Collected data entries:
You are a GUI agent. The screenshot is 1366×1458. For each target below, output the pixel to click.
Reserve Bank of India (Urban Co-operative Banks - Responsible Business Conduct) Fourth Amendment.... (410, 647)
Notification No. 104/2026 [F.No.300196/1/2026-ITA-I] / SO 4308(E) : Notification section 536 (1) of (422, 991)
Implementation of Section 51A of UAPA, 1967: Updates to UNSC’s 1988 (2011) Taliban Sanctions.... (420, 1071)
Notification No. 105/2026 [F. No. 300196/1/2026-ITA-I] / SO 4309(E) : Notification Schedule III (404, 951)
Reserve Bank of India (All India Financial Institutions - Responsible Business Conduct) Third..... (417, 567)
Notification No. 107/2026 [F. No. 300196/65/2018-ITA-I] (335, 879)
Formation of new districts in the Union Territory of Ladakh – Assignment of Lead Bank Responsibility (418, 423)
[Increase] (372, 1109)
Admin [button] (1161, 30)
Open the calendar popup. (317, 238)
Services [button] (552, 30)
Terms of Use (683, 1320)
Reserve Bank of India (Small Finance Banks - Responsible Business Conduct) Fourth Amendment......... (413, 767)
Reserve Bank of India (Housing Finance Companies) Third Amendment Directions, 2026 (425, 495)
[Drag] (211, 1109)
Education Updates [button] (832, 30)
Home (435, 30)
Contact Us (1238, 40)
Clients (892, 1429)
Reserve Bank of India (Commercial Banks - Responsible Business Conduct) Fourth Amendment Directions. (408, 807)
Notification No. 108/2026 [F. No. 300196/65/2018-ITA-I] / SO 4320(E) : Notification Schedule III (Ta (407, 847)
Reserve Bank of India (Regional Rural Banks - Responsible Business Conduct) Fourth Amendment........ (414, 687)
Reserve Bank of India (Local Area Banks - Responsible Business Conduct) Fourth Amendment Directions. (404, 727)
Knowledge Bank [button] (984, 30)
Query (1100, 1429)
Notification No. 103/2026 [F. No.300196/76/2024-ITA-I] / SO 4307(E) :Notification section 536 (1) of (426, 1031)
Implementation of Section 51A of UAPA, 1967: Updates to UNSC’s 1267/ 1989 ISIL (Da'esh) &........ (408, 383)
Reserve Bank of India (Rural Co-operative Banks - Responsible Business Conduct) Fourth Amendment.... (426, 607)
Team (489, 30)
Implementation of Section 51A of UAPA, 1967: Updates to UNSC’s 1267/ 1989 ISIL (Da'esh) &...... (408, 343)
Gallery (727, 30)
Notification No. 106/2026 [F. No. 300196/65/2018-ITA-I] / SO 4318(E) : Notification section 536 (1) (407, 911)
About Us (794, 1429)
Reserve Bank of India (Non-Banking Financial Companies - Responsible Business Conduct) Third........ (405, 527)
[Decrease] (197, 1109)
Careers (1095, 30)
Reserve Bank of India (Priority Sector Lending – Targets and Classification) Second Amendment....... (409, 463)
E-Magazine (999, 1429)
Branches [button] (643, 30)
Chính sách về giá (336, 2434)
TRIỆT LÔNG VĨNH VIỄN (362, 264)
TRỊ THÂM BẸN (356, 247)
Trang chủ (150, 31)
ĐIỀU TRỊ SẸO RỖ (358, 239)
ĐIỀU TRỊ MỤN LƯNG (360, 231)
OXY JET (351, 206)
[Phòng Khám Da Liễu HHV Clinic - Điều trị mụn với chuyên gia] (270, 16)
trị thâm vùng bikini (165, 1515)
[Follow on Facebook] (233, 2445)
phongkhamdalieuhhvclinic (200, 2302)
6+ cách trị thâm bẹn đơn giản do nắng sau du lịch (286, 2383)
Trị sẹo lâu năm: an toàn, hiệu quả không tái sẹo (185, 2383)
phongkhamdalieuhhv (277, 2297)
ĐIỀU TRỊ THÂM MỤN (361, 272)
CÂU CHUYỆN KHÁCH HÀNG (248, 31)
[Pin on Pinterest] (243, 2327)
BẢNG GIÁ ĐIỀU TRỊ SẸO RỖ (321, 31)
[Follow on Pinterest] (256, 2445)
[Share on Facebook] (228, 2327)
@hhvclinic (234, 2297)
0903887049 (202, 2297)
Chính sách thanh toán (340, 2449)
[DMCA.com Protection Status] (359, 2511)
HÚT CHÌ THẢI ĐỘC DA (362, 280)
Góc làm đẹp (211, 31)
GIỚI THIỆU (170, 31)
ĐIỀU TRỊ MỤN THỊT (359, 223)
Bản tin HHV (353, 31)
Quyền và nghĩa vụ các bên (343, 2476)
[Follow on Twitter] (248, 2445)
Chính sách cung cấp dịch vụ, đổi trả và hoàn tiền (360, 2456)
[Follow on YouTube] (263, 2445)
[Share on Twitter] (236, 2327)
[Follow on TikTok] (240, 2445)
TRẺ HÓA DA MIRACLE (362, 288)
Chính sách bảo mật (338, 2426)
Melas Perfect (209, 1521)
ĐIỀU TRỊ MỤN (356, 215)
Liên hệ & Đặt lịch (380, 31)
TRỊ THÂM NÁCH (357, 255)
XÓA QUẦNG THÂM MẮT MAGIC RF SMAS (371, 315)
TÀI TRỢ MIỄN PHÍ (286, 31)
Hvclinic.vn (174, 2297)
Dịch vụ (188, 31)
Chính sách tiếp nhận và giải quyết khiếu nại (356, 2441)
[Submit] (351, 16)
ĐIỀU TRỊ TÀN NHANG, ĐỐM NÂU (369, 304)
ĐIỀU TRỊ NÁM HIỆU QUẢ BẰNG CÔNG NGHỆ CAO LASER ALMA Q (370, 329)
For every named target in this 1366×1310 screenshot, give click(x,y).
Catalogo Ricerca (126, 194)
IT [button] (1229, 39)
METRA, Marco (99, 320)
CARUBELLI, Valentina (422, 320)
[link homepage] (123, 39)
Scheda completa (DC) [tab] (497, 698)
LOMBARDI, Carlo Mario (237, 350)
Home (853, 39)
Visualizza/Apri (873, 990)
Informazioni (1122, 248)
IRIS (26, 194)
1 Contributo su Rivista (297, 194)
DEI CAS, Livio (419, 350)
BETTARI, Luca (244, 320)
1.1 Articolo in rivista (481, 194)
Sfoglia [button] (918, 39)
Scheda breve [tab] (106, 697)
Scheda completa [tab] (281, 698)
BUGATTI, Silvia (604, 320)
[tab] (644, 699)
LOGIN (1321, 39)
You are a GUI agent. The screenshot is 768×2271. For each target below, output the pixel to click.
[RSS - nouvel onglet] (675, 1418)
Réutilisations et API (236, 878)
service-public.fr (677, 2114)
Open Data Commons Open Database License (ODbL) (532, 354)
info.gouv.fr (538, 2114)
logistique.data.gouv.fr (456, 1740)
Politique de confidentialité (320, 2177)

TASK INSTRUCTIONS
Reading through the preceding records, tally each line that holds the word "Companies" and give the tally by itself.

EXPECTED ANSWER
2